Most dogs will have the best chance at having a good first impression of dock diving, enjoying this sport long term, and jumping to their full potential if they have a proper foundation of skills to set them up and if their bodies are conditioned to handle it. This course will look at each of the main ’events’ that are most common in the various dock diving competition leagues- distance, speed type events, and the suspended toy games- and will break each of these down into their component parts, and then develop those individual skills in progression on dryland. We’ll also cover fitness and conditioning exercises that can help improve your dog’s strength, balance and stamina for safer, bigger jumps. And, we’ll look at some of the common dock diving training problems that come up and how these foundation games and exercises can improve those!

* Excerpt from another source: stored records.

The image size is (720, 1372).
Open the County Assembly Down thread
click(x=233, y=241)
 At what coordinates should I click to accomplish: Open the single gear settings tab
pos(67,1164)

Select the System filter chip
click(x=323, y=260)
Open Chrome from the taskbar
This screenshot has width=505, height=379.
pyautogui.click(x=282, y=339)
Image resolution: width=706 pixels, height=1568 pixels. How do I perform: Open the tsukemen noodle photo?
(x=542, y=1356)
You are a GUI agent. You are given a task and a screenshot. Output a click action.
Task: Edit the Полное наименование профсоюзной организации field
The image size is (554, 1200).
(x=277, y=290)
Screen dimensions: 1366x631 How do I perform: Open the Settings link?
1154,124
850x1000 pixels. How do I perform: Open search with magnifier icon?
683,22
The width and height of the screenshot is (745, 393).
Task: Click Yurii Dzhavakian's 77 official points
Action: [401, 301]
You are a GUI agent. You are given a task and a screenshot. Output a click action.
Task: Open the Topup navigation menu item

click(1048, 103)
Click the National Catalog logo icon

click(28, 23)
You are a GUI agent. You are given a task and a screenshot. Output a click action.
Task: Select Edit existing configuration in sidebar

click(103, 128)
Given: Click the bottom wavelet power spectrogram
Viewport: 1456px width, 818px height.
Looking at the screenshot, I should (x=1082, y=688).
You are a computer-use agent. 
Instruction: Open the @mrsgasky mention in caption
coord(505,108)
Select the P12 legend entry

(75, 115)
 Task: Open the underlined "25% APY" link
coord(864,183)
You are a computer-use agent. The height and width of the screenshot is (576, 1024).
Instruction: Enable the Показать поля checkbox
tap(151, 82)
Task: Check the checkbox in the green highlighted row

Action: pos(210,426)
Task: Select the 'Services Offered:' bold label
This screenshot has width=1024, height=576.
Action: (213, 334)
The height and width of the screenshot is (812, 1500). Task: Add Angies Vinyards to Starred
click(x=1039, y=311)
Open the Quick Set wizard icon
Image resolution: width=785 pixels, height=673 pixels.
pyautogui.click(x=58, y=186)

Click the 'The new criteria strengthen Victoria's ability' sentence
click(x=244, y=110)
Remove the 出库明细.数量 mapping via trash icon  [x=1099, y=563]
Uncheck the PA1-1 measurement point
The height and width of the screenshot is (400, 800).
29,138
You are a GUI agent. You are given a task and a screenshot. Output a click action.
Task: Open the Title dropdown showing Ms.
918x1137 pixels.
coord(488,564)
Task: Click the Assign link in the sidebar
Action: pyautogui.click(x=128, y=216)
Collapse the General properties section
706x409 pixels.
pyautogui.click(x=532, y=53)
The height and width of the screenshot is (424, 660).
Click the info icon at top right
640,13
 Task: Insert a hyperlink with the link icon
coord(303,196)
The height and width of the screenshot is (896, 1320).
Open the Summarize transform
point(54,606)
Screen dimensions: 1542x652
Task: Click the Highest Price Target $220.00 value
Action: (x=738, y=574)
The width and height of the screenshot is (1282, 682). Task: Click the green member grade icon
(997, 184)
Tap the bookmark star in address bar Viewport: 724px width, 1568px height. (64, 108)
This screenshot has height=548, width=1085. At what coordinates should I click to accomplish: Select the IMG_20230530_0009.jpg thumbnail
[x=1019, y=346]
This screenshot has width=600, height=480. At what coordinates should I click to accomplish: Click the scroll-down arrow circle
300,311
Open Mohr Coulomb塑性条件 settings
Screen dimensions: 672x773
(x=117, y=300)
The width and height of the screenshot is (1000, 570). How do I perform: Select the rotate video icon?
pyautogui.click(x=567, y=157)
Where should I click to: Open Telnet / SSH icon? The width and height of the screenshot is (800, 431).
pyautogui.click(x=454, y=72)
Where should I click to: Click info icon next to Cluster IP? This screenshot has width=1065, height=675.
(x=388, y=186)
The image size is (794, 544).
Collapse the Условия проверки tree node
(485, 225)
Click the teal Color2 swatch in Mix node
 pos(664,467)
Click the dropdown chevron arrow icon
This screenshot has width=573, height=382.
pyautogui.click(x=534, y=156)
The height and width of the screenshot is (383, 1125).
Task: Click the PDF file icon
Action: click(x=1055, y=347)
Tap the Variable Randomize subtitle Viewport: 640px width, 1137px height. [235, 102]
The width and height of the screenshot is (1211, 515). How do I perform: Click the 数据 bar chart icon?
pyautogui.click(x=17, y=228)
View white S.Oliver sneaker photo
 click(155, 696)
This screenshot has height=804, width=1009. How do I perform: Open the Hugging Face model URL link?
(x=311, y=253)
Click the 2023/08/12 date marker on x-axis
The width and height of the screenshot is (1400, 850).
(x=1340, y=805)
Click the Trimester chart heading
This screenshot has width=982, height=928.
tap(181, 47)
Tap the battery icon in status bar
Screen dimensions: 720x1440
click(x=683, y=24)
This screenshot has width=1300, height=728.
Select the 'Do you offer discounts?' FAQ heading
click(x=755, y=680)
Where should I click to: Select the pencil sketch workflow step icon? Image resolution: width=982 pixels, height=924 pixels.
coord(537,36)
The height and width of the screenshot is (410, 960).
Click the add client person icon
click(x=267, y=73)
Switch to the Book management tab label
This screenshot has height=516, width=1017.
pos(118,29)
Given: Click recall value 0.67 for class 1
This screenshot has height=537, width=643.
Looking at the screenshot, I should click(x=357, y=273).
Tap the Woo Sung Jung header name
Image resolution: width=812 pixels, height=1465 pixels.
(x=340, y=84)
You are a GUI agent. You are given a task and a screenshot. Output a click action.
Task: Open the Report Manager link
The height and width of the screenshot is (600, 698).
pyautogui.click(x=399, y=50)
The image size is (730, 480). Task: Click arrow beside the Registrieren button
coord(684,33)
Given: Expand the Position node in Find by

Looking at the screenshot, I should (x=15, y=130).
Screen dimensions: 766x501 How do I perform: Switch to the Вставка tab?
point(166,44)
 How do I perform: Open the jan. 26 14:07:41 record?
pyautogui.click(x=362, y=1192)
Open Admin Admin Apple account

Additionally, we’ll look at how each of these individual foundation games fits into actual dock diving, what we expect it to do for your dog’s game, and how they can be used or adapted during your pool time to help transfer your dryland skills to the dock.
Gold students will be able to do the majority of the exercises in a small space, indoors, with a no-slip flooring surface. If you have access to more space we can make use of it and students who have access to a pool may choose to post their dog’s past or current dock diving videos for feedback or analysis as they fit into the weekly material. However, the course is intended to be a dryland training course, so no current or previous pool access is necessary to complete it and you’ll find that there is very little that can’t be done in the average sized living room or smaller backyard. There will be some bending, tugging and play required as homework in several lessons.
Teaching Approach
Each week will contain several subtopics with lectures containing written descriptions of each exercise and brief video examples. Many of the video examples will show both a dog in the learning stages as well as a more advanced dog in order that students can see how skills progress. Some lectures will also include analysis of actual dock diving in order jumps to better show how foundation skills fit in. Some lectures are more conceptual in nature but most will contain short homework assignments. Homework for each week is progressive. Some bonus reference lectures are included to help students transfer dryland skills to the dock when weather/access permits and will not require homework.
Feedback for gold and silver students is detailed and encouraging- typically, the feedback is provided in written form but occasionally screenshots with markups or video demos are provided in order to help clarify next steps. You will receive feedback on what is going RIGHT as well as what needs changing.
This class will have a Teaching Assistant (TA) available in the Facebook study group to help the bronze and silver students! Directions for joining can be found in the classsroom after you register.
Erin (she/her) is a lifelong dog enthusiast from Quesnel, British Columbia, Canada. Erin is certified as a Karen Pryor Academy Training Partner, a Certified Profesional Canine Fitness Trainer, a Licenced Family Dog Mediator, and as a Cani-Fit Leader, ...(Click here for full bio and to view Erin's upcoming courses)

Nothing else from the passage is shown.